◆ Task requirements ◆
In the records that follow, find each line with "menu" and pull it out.

(Data extracted from a collection)
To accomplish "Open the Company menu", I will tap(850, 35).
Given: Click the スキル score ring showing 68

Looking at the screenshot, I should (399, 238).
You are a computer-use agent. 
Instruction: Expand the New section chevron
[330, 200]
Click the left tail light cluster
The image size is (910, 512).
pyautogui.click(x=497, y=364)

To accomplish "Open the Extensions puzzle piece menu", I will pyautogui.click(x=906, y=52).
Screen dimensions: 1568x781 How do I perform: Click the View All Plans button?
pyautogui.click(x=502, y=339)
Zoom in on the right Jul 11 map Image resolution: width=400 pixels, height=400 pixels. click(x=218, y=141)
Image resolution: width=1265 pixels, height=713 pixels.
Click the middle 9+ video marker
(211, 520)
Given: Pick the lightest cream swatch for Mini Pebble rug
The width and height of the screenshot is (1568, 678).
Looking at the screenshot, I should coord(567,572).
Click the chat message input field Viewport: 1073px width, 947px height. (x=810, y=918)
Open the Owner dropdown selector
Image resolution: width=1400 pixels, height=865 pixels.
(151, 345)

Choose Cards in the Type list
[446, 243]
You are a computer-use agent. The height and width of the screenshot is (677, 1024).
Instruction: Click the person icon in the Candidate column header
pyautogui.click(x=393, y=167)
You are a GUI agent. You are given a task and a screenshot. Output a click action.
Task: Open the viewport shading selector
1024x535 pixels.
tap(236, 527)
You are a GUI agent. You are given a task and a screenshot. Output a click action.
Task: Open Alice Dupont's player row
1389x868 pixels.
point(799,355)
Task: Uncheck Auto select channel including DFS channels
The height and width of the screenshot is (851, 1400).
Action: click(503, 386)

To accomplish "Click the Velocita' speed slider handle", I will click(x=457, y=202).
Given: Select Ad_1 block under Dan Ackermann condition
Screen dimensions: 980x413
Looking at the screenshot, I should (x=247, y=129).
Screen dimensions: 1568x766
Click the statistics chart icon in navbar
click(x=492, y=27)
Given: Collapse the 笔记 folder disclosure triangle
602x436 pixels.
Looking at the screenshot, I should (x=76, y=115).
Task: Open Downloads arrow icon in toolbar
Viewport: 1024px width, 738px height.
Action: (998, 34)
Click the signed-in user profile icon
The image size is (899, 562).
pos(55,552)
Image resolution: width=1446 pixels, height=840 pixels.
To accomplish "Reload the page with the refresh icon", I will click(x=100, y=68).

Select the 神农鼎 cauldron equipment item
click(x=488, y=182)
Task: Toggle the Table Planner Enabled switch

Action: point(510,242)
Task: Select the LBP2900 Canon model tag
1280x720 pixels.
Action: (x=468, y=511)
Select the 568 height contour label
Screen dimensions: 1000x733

◆ Exercise solution ◆
To accomplish "Open the Company menu", I will tap(850, 35).
To accomplish "Open the Extensions puzzle piece menu", I will pyautogui.click(x=906, y=52).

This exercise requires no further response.